Now the word means “the smallest set such that your parents are in it, and any parent of an ancestor is an ancestor”...”union the elders of the tribe, dead or alive, and a couple of noble animal species.” Maybe a few generations later you’ll drop the second term of the definition and start talking about genes, whatever.
My “fuzziest starting point” was really fuzzy, and not a good definition. It was one example, something about being able to “experience” stuff, and the word “similar” thrown in to mean “and everyone else who is conscious.” I may (kind of) know what I mean when I say a rock is not conscious, since it doesn’t experience anything, but what do I mean exactly when I say that a dog isn’t conscious?
I don’t think I know what I mean when I say that, but I think it can help to keep using the word.
P.S. The final answer could be as in the ancestor story, a definition which closely matches the initial intuition. It could also be something really weird where you realize you were just confused and stop using the word. I mean, the life force of vitalism was probably a brute fact for a long time.
Hm.
So, I want to point out explicitly that in your example of ancestry, I intuitively know enough about this concept of mine to know my sister isn’t my ancestor, but I don’t know enough to know why not. (This isn’t an objection; I just want to state it explicitly so we don’t lose sight of it.)
And, OK, I do grant the legitimacy of starting with an intuitive concept and talking around it in the hopes of extracting from my own mind a clearer explicit understanding of that concept. And I’m fine with the idea of labeling that concept from the beginning of the process, just so I can be clear about when I’m referring to it, and don’t confuse myself.
So, OK. I stand corrected here; there are contexts in which I’m OK with using a label even if I don’t quite know what I mean by it.
That said… I’m not quite so sanguine about labeling it with words that have a rich history in my language when I’m not entirely sure that the thing(s) the word has historically referred to is in fact the concept in my head.
That is, if I’ve coined the word “ancestor” to refer to this fuzzy concept, and I say some things about “ancestry,” and then someone comes along “this is the brute fact from which the conundrum of ancestry start” as in your example, my reaction ought to be startlement… why is this guy talking so confidently about a term I just coined?

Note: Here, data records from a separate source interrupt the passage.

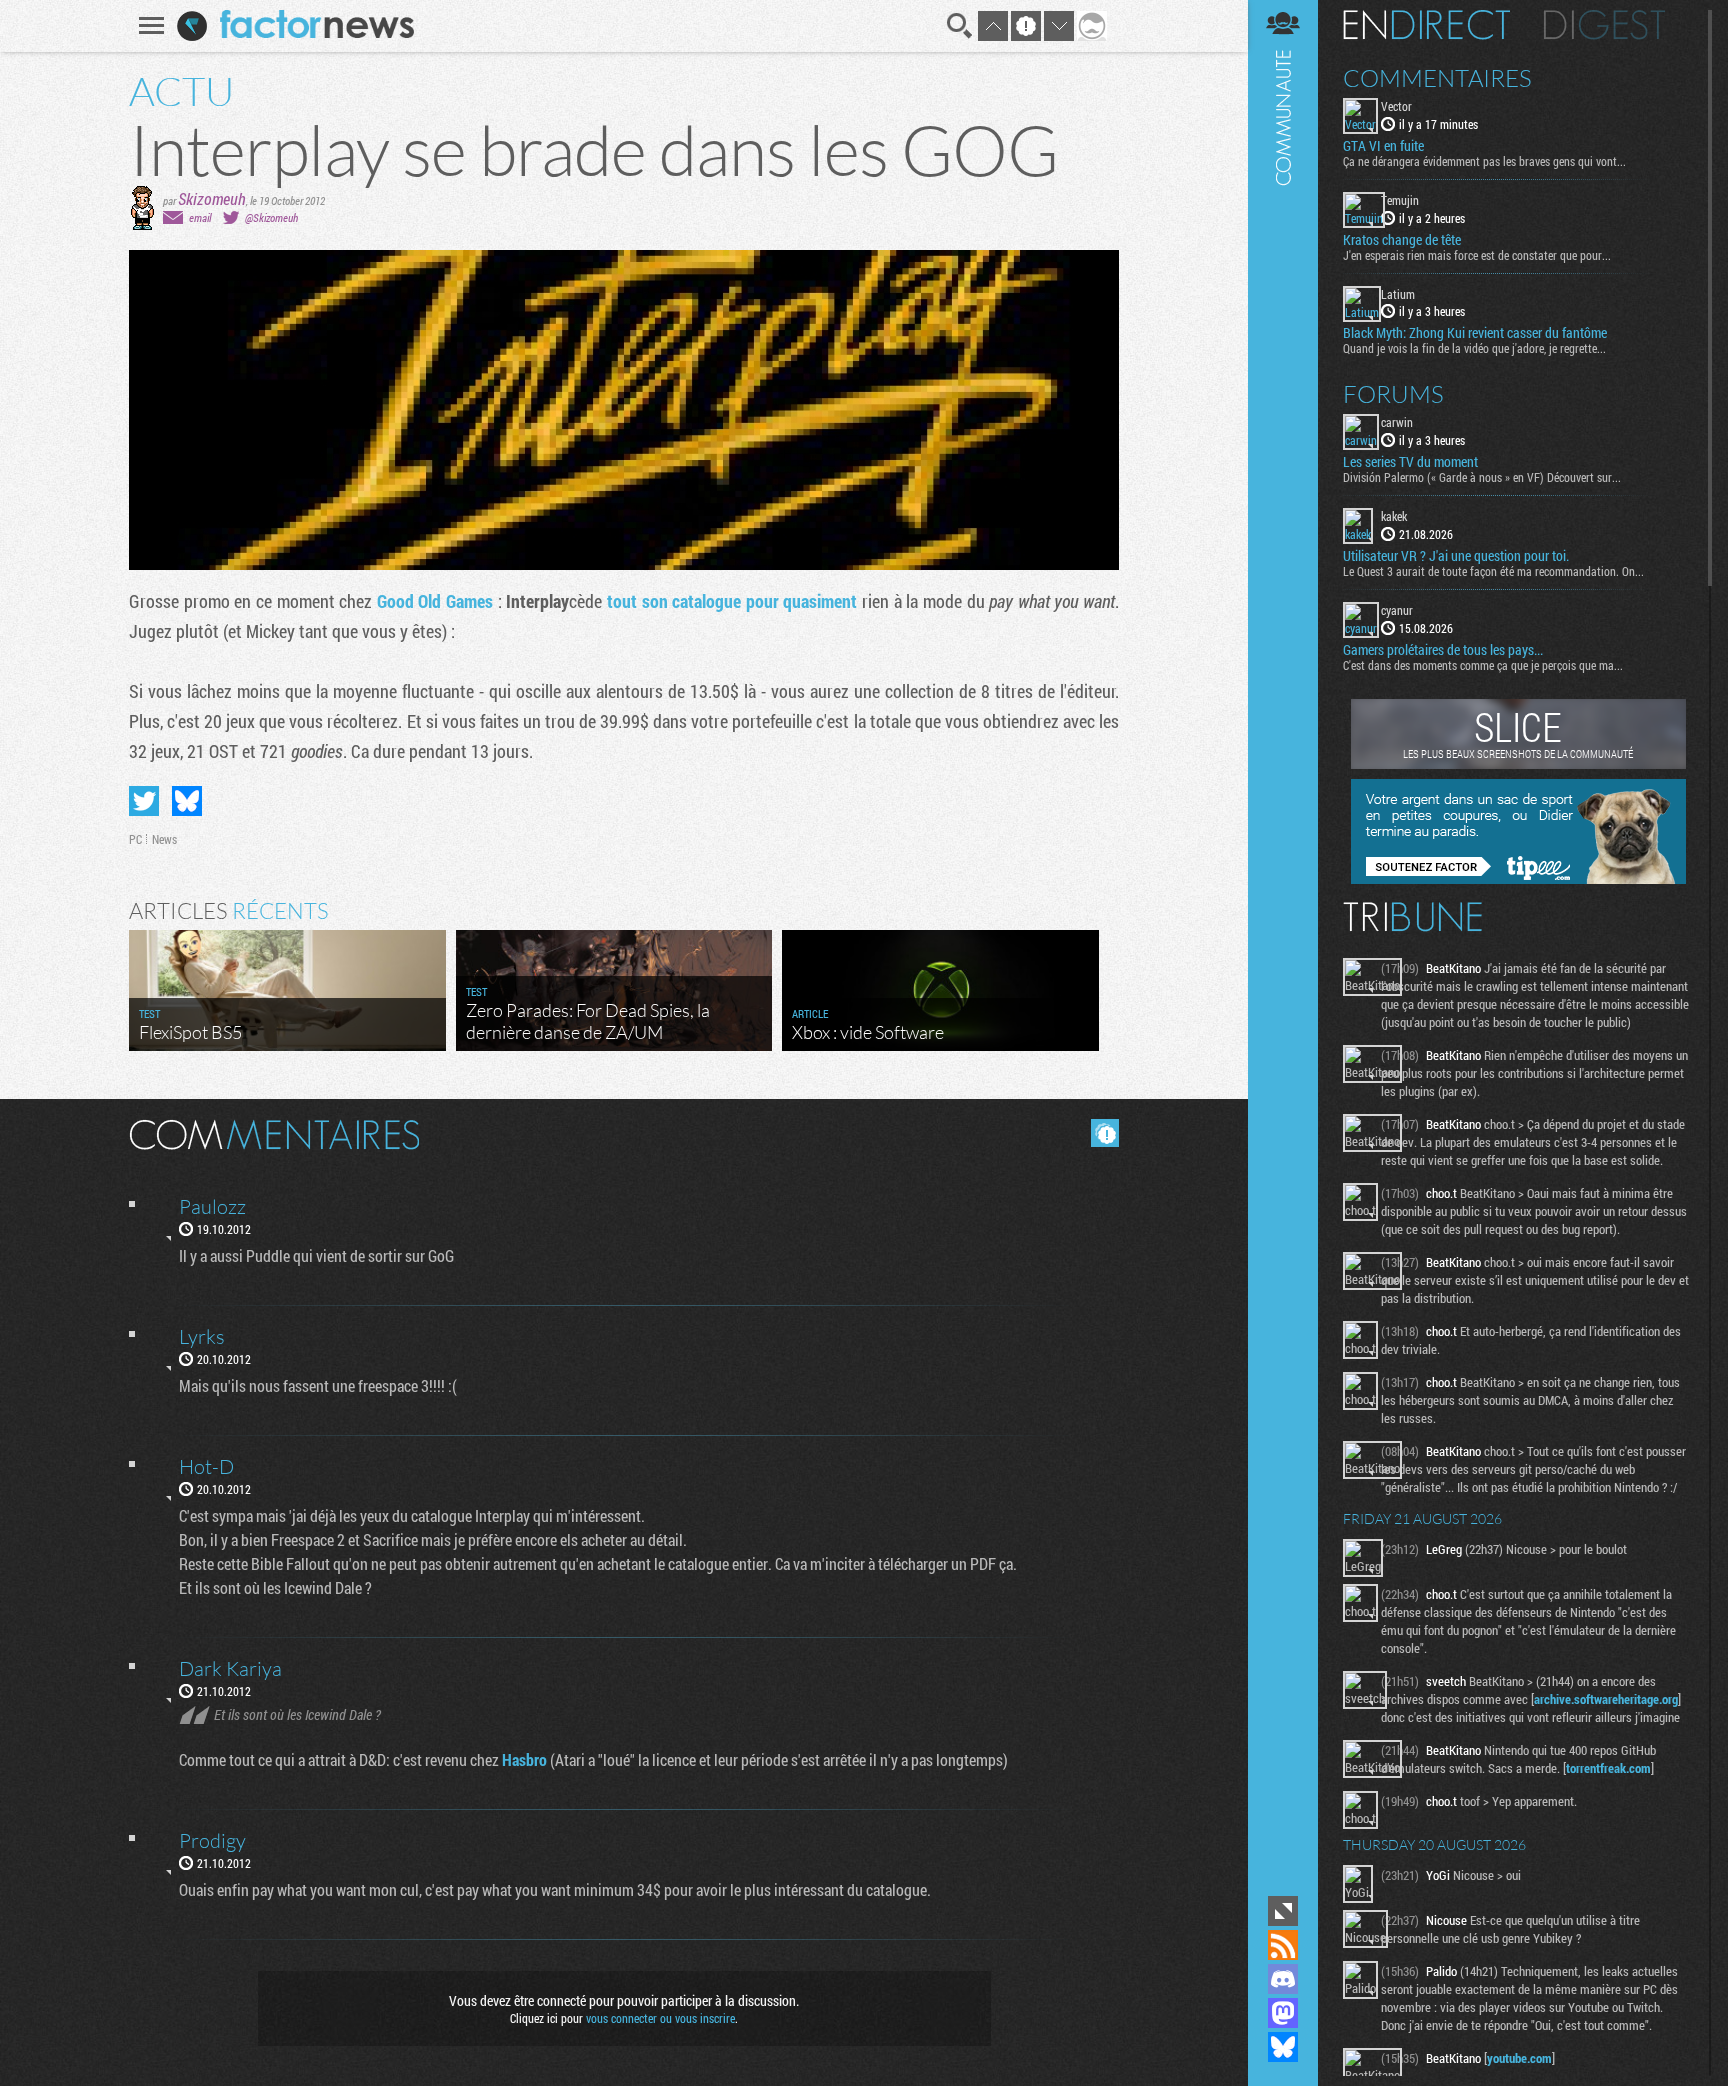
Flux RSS (1283, 1945)
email (200, 217)
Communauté (1283, 945)
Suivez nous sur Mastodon (1283, 2013)
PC (135, 839)
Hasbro (524, 1759)
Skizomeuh (212, 198)
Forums (1393, 394)
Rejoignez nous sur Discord (1283, 1979)
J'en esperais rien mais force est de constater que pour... (1477, 255)
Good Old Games (435, 601)
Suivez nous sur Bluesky (1283, 2047)
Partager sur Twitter (144, 801)
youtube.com (1519, 2058)
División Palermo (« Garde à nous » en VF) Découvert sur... (1482, 477)
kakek (1394, 516)
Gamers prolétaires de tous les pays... (1443, 650)
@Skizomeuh (271, 217)
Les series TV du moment (1410, 462)
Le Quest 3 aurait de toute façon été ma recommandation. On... (1493, 571)
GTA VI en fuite (1383, 146)
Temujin (1400, 200)
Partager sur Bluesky (187, 801)
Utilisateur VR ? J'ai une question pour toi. (1456, 556)
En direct (1426, 25)
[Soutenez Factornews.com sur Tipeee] (1518, 879)
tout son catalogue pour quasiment (732, 601)
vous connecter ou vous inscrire (660, 2018)
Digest (1604, 25)
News (164, 839)
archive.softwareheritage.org (1606, 1699)
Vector (1396, 106)
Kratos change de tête (1402, 240)
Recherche (960, 26)
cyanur (1397, 610)
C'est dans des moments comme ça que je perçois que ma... (1483, 665)
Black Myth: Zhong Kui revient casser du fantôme (1475, 333)
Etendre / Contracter (1283, 1911)
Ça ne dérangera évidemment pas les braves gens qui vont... (1484, 161)
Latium (1398, 294)
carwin (1397, 422)
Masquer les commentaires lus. (1105, 1133)
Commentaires (1437, 78)
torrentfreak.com (1608, 1768)
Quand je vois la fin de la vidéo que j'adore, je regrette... (1474, 348)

But of course, I didn’t just coin the word “ancestor.” It’s a perfectly common English word. So… why have I chosen that pre-existing word as a label for my fuzzy concept? At the very least, it seems I’m risking importing by reference a host of connotations that exist for that word without carefully considering whether I actually intend to mean them.
And I guess I’d ask you the same question about “conscious.” Given that there’s this concept you don’t know much about explicitly, but feel you know things about implicitly, and about which you’re trying to make your implicit knowledge explicit… how confident are you that this concept corresponds to the common English word “consciousness” (as opposed to, for example, the common English words “mind”, or “soul”, or “point of view,” or “self-image,” or “self,” or not corresponding especially well to any common English word, perhaps because the history of our language around this concept is irreversibly corrupted)?